高能聚焦式超音波已經被證實可以汽化包覆全氟碳化物的相變液滴產生氣泡，此過程稱為聲學激發相變液滴汽化。相變液滴汽化後產生的氣泡，可應用在氣體栓塞治療術上。但相變液滴的汽化是快速且劇烈的，汽化後氣泡表面的介面活性分子會降低，進而影響氣泡穩定度。因此汽化後氣泡的生長將可能會受到不同汽化參數與血流環境等條件影響。
本研究欲觀察相變液滴汽化後之生長情形，為貼近活體狀況，在此探討流動狀態下(流速介在21.4–44.1 mm/s)氣泡平均粒徑隨時間的變化。接著改變流場速度、相變液滴的濃度與流體黏滯度；更進一步的改變聲學參數如聲壓、脈衝長度、脈衝重複頻率。實驗架構則是使用光聲共焦系統，此系統整合高能聚焦式超音波探頭的汽化系統、高頻超音波影像系統與光學的高速相機。將相變液滴以固定流速下流經管徑為200 μm纖維透析管，並使用中心頻率為2 MHz的高能聚焦式超音波探頭給予汽化，而此系統所能觀測氣泡生長最長的時間可達1.2秒。清楚了解超音波參數與生成氣泡之間的關係後，進一步將相變液滴注射入小黑鼠體內，藉由體外最佳化參數汽化，並透過窗型觀測腔觀察相變液滴於體內汽化的情形。
經超音波汽化後的氣泡會逐漸變大，並且氣泡的平均粒徑約在0.5–1秒內達到穩定的大小，其平均粒徑約是剛形成氣泡的兩倍(約初始相變液滴平均粒徑的十倍)。氣泡變大的原因是因溶液中所含之氣體擴散進氣泡內，導致氣泡粒徑逐漸變大，當氣體內外壓力平衡時便會達到穩定的平均粒徑，而此粒徑約是剛形成氣泡時的兩倍大小。氣泡的生長趨勢不受流速影響；但氣泡的平均粒徑卻與相變液滴的濃度、緩衝液的黏滯度有關，上述兩者條件與觀測系統所使用的纖維管與外界循環水槽彼此交換氣體的速率有關。調控聲學參數的部分，當汽化聲壓高於汽化的聲壓閾值時，對於氣泡的生長沒有影響。而增加超音波的脈衝長度與脈衝重複頻率將會使生成的氣泡穩定性下降，導致數量大幅減少，而氣泡平均粒徑會提升。此外，若增加脈衝重複頻率將比增加脈衝長度提供更強的氣泡擊破能力。體外實驗已掌握最佳汽化的聲學參數，將此參數應用到活體上，可觀察到汽化後的氣泡確實可以降低血流流速或是造成血管栓塞。
本研究可藉由調控超音波聲學參數改變生成氣泡的粒徑與數量，因此針對不同的臨床應用調整最佳化的汽化參數將是可行的。未來可將腫瘤細胞種在窗型觀測腔內，再將相變液滴於腫瘤附近的區域汽化，造成血管栓塞，進一步的監控此方式是否能有效的抑制腫瘤組織的生長。

The vaporization of perfluorocarbon droplets into gaseous bubbles using high-intensity focus ultrasound (HIFU) was referred to as acoustic droplet vaporization (ADV). This technique provides large bubbles for the applications of gas embolotherapy. However, the rapid volume expansion during ADV reduces the density of surfactant molecules and decreases the stability of bubbles. The characteristics of bubble population might vary under different acoustic and hemodynamic conditions.

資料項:

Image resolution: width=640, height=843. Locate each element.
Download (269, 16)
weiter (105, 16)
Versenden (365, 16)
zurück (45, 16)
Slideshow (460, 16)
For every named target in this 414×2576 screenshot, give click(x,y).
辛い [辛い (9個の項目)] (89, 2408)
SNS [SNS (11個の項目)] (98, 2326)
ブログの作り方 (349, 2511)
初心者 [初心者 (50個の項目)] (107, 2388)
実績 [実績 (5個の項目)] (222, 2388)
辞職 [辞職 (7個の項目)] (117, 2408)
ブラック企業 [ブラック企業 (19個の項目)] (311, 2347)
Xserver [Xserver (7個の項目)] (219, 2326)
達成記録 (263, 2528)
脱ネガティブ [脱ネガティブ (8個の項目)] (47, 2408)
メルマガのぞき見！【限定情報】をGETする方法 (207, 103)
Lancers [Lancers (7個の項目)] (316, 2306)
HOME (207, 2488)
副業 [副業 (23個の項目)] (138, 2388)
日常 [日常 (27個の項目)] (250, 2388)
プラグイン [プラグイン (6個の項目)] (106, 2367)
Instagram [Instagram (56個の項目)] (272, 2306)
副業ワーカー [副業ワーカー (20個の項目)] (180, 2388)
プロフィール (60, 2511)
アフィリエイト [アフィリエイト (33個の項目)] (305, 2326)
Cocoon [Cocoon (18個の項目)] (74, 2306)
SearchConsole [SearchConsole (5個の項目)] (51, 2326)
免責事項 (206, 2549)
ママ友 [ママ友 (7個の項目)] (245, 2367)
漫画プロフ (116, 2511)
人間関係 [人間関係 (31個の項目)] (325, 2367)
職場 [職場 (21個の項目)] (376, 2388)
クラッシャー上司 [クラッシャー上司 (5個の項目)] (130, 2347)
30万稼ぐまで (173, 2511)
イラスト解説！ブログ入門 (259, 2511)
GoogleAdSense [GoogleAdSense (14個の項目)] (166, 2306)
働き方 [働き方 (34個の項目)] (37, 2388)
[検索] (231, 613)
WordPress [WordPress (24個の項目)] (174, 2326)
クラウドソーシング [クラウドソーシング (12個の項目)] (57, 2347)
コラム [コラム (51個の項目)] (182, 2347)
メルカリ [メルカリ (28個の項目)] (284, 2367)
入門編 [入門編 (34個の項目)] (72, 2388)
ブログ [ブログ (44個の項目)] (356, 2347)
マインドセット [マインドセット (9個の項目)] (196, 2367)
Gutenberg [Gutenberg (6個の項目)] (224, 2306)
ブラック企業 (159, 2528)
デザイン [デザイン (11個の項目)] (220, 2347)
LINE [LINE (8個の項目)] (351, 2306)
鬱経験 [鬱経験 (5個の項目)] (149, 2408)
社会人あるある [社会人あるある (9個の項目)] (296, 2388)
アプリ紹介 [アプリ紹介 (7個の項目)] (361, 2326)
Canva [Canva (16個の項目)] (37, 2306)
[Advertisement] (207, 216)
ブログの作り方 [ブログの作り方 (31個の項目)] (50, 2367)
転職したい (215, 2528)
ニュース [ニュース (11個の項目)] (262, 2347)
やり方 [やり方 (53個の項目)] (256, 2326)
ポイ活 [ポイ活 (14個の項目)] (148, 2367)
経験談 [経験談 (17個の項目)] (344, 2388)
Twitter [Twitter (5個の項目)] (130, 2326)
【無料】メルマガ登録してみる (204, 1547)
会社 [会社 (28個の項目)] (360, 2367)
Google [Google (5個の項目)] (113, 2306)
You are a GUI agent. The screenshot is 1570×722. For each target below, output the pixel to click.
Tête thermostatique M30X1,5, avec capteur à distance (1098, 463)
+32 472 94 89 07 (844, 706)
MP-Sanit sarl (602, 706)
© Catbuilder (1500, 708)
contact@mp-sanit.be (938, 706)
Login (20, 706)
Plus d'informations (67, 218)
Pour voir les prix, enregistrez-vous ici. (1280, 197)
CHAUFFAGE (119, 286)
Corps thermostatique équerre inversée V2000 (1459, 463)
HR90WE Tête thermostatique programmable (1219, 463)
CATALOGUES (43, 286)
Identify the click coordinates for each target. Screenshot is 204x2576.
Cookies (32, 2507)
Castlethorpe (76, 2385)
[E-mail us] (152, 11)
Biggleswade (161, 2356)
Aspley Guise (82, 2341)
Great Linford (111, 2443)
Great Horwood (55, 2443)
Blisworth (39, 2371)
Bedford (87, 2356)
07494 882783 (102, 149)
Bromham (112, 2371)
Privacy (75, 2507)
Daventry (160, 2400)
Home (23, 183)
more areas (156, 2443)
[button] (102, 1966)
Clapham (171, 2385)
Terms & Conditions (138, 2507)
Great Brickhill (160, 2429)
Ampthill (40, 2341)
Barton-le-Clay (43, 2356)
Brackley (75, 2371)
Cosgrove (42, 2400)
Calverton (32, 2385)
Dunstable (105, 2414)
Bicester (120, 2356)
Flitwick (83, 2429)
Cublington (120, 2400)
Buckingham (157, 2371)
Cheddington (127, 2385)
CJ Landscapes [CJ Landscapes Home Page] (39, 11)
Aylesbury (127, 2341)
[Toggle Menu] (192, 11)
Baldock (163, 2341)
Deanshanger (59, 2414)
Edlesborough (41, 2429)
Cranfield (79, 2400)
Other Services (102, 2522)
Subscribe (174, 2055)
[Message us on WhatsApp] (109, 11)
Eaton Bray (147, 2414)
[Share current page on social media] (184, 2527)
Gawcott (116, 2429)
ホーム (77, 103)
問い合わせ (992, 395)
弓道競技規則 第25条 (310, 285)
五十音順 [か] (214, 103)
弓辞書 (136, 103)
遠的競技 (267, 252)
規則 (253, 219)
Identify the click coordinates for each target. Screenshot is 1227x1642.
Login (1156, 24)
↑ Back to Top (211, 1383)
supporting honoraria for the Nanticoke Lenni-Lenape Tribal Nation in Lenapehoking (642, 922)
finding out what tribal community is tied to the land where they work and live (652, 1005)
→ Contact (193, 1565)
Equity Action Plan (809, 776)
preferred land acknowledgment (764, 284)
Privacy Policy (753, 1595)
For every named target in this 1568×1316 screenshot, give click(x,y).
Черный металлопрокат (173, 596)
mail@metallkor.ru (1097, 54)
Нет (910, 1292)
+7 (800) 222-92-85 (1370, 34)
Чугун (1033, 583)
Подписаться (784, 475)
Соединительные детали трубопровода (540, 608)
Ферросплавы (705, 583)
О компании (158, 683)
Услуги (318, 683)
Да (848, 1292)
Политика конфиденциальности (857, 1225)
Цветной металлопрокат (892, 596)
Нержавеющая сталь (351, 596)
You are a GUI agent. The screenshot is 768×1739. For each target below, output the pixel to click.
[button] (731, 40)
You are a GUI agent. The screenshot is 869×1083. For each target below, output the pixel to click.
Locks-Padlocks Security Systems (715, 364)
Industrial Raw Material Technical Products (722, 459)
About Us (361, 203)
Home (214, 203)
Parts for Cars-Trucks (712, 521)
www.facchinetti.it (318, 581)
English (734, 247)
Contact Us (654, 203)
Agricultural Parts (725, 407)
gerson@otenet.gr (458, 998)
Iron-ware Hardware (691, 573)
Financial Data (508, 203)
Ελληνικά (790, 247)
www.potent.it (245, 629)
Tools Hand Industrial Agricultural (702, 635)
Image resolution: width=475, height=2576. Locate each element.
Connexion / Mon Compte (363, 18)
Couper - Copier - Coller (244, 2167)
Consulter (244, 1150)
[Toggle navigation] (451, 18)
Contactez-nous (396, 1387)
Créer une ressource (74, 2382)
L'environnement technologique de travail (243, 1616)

練習任務.
- A) 在相變液滴汽化的文字中，實驗所用的高能聚焦式超音波探頭中心頻率是多少？
- B) 從相變液滴汽化那段文字的最後一句之後往下續寫，並沿用結尾段落的英文。
這些資料行與相變液滴汽化的文字沒有關聯。

任務解答.
- A) 2 MHz。

- B)
This study investigated the effects of different experimental parameters on the temporal evolution of ADV bubbles with the flowing conditions of 21.4–44.1 mm/s. The effects of acoustic parameters included peak rarefaction pressure, pulse duration, and pulse repetition frequency (PRF) and other parameters such as droplet concentrations, flow velocities, fluid viscosities were also considered. The experiments were performed in an integrated acousto-optical system comprising an HIFU transmission system, a high-frequency ultrasound imaging system, and a high-speed optical microscope. A 2-MHz HIFU transducer was used to transmit acoustic pulses to vaporize the droplets in a 200-μm semipermeable tube. Simultaneous acoustic and optical observations of bubble population were performed to monitor bubble population at up to 1.2 s after the onset of ADV. The experiments were also performed in mice bearing dorsal skinfold window chambers for observing the ADV effects in vivo.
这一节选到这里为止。